Sin embargo, puedo prometer y prometo
que lo que voy a decir sobre el capítulo doble de la serie CSI Las Vegas -titulado Grave Danger- que ha dirigido el Sr. Quentin es casi objetivo.
En primer lugar, CSI es una serie que resulta entretenida desde el primer capítulo de la primera temporada de la primera versión -Las Vegas; también hay una versión Miami y otra Nueva York, todas similares pero, a la vez, distintas entre sí-. Una de las grandes bazas con las que juega la serie de Jerry Bruckheimer es su estética. Si te la topas cualquier día haciendo zapping, la combinación de colores básicos -azules, verdes, rojos- y la iluminación acogedora -casi en penumbra- con la que está rodada, probablemente logren que te quedes un buen rato pegado al canal para ver de qué va la cosa. No en vano, casi toda la acción se desarrolla en diferentes laboratorios: ¿alguna vez habéis visto un laboratorio que esté casi a oscuras como los de esta serie? No, la iluminación de estos lugares de trabajo suele ser blanca, fluorescente e inmaculada, y por tanto, bastante fría y aburrida.
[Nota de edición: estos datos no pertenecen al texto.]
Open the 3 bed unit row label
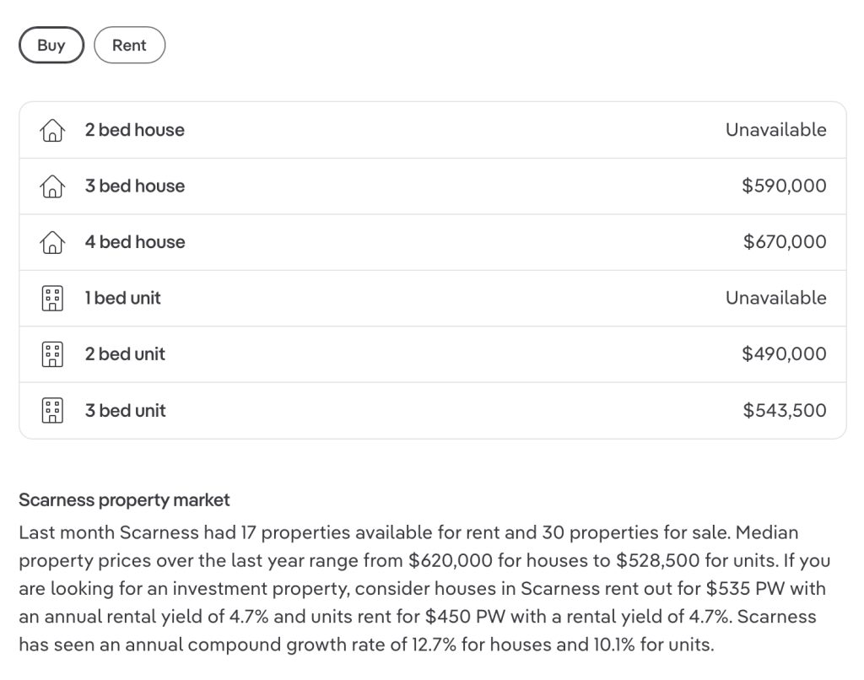This screenshot has height=680, width=864. [125, 411]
Por otro lado, los guiones -impecablemente elaborados- consiguen dotar a este producto audiovisual de referencias a otras series que van de McKiver a Expediente X, pasando por los cientos de programas de ficción sobre policías como Nuevos policías, a lo que habría que sumarle incluso la influencia de los libros que Conan Doyle dedicó al mítico Sherlock Holmes. Si a esto le añadimos un buen reparto de actores curtidos en la pequeña pantalla y un formato visual novedoso -esos zooms que te introducen en lo más profundo de una autopsia...- el éxito está casi asegurado.
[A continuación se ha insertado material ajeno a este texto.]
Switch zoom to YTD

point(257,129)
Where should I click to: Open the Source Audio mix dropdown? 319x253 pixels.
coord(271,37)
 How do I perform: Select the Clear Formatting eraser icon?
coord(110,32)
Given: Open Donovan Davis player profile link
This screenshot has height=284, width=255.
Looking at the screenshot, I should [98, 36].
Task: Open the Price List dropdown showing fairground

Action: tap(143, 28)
Pero este post no era para hablar de CSI, sino del capítulo que ha ideado y dirigido el filmmaker más Pulp -y Pop- de la Historia.
Grave Danger comienza con el secuestro de uno de los componentes del equipo de CSI, tras lo que un individuo anónimo pone en jaque a toda la tropa de investigadores pidiendo un millón de dólares de recompensa si quieren volver a ver a su amigo con vida. Hasta aquí no hay nada que se salga de lo que es un producto de ficción de suspense, ¿verdad? Vale, digamos -sin ánimo de desvelar demasiado- que a este técnico de CSI no lo tienen escondido en un zulo o amordazado en algún oscuro sótano. Está enterrado vivo.
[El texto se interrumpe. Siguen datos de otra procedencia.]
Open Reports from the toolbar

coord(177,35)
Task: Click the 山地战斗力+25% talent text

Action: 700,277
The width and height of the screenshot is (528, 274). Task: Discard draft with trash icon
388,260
Enterrado vivo con: varios tubos de luces químicas, una cinta de cassette, un aparato para oírla, oxígeno para 12 horas, una bala y una pistola. La cosa va mejorando, ¿verdad?
Pero es que nuestro amigo el secuestrador es un hombre concienzudo que, en realidad, no actúa por dinero, sino por venganza. Por ello irá complicando la trama a cada minuto, haciendo que el espectador alcance cotas de tensión nunca antes percibidas ante una serie de televisión. Estos dos datos -el enterramiento y la venganza- ya huelen a Kill Bill lo suficiente como para poder afirmar que el capítulo -sin salirse en absoluto del patrón que marca la serie- pertenece por derecho propio al universo Tarantino.
No quiero destrozarle a nadie el disfrute de ver el capítulo con los menos datos posibles, pero sólo diré que cuando penséis que la situación no puede empeorar más, tardaréis bien poco en comprobar qué equivocados estabais.
Tarantino nos ofrece así una hora y media de adrenalina pura, convirtiendo las 625 líneas de nuestros televisores en una divertida y aterradora trampa capaz de atrapar a cualquiera. Y, por supuesto, pone su toque de guiños,
tanto musicales como cinéfilos -atención al poster que aparece en la casa de un sospechoso, de la película Cabin Fever, dirigida por Eli Roth, habitual colaborador de Tarantino, el cual le ha producido su último film, titulado Hostel; y ojo al cameo que hace el gran Tony Curtis-.
En fin, si quereis disfrutar de una producción hiper entretenida, que no os arrepentireis de haber visto, y os apetece comprobar como el bueno de Quentin también se mueve como pez en el agua en el terreno televisivo , no os perdais CSI: Grave Danger.
Publicando en Internet desde 1823



Vincent Vega dijo
Es el mejor capítulo de CSI con diferencia, genial.